Published Dec 10, 2021
Sej Patel, Country Head of Australia & New Zealand at Toluna
Originally published by Mumbrella.
Surprises aren’t generally considered a good thing in business. That’s why brands invest in market research – to test the reactions to new products or ideas before they’re released to the public.
Brands need to know what they’re up against at all times and must constantly monitor changing consumer sentiment in order to avoid surprises.
But imagine if a brand had the ability to not only monitor current consumer sentiment, but to predict future sentiment? Imagine if a brand could gather all the current consumer data available and filter it in a way that allowed them to see patterns and predict future trends? The advantages of this when it came to strategy and product development would be unfathomable.
The reality is, this isn’t too far fetched of an idea. The rapid adoption of emerging technologies such as artificial intelligence (AI) and machine learning in market research has completely changed the way we collect and analyse data. So as these technologies develop, it’s entirely possible that they’ll have the capacity to predict consumer trends in the not-so-distant future.
Market research has accelerated at incredible speed over the past several years. It used to be the norm for research to take weeks or even months to complete – the results of which would inform the next 6-12 months’ planning. But in the world of a 24/7 news cycle and round-the-clock social media consumption, businesses no longer have that kind of time at their disposal.
Now, businesses need access to insights that match the speed of the changing landscape.

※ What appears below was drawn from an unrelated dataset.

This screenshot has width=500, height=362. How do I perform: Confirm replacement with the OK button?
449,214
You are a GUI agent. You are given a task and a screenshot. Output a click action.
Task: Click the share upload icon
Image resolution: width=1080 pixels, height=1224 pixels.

And thanks to the rapid advancement of research technologies, market research can now be turned around in a matter of days. What’s more, rather than waiting to analyse a thick paper-based report, brands can now open an app and watch their survey responses ticking through in real-time, getting a sense of where the findings are headed before the research is complete.

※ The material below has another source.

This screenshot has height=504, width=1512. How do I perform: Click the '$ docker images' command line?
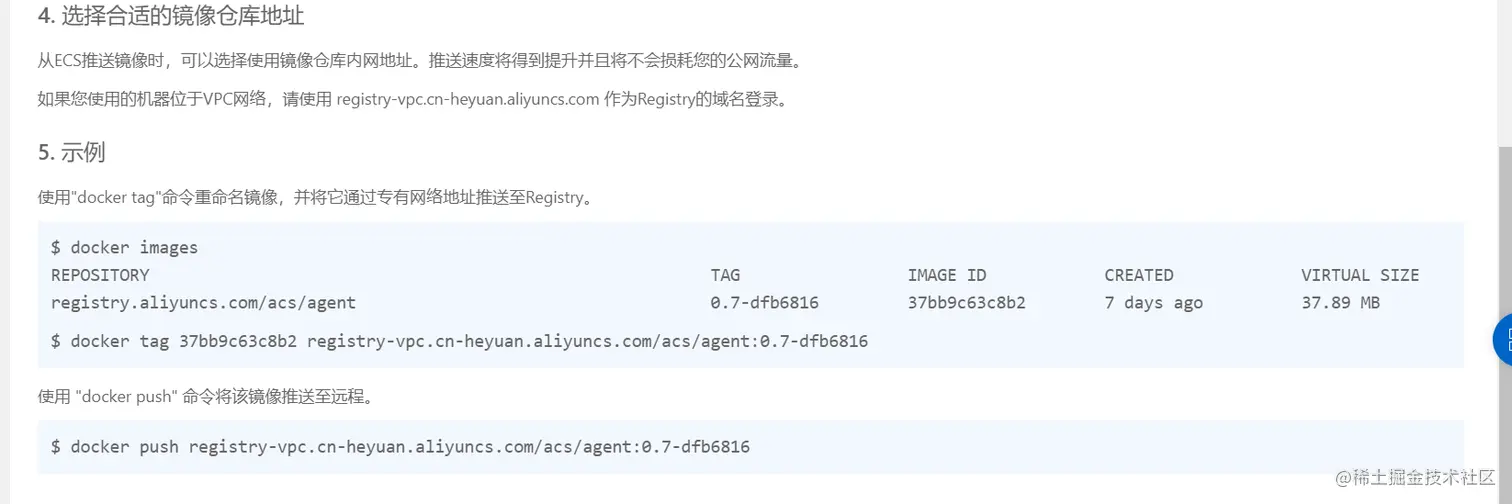tap(124, 247)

These kinds of rapid insights proved incredibly useful during the pandemic, with sentiment shifting and swaying dramatically in response to major events. In addition to the global health crisis, major social and political issues, as well as environmental concerns, have all permeated the collective consciousness, drastically changing the way consumers feel, behave, and act. Businesses that have kept track of these changes — and were able to adjust their strategy accordingly — are the ones who’ve managed to come out in front.

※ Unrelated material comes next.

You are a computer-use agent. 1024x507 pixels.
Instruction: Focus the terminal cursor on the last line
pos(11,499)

But as we look to the future, we need to ask ourselves if real-time data is going to be enough to remain competitive in future. How can we shift from having our finger on the pulse, to looking three steps ahead? With AI, predicting future outcomes is a very real possibility.
When it comes to data volume, you might think the more data, the better. But the fact is, too much data is simply impossible to analyse. With millions of consumers and millions of data sources each, the sheer volume of data that can be mined is astounding. But if you can’t make any sense of it, you might as well have no data at all. This is where AI comes into play.
AI completely transforms the speed at which data can be analysed. It breaks data down into easily digestible information, analysing it and presenting it in a way that delivers rich, detailed, and useful insights. AI can pull together millions of data points in mere seconds —a job that would be impossible for a human to do manually. And it’s particularly useful when it comes to sentiment analysis in open-ended questions — something which can be one of the most time-consuming aspects of reviewing data.
Using AI in this way is quickly becoming industry standard. But the real potential lies in how we can harness AI to predict the future. When combined with machine learning technology, AI learns as it goes, getting smarter and smarter, day after day. As it analyses the millions of data points from millions of people across the globe, it starts to notice patterns. And it’s those patterns which may hold the key to predicting future insights.
Already, we have the ability to measure future brand health. We can, based on the consumer attitudes and beliefs today, measure a brand’s ability to fight competitive threats and have future relevance — and, if not, what needs to be changed.
What we can’t yet do is run a survey that tells us what consumer attitudes will be in one, two, or even five years from now. However, given the rate at which technology has been advancing, and the way AI and machine learning technology have completely revolutionised market research, the potential capability for such predictions is there. And what business wouldn’t love the ability to predict future consumer trends?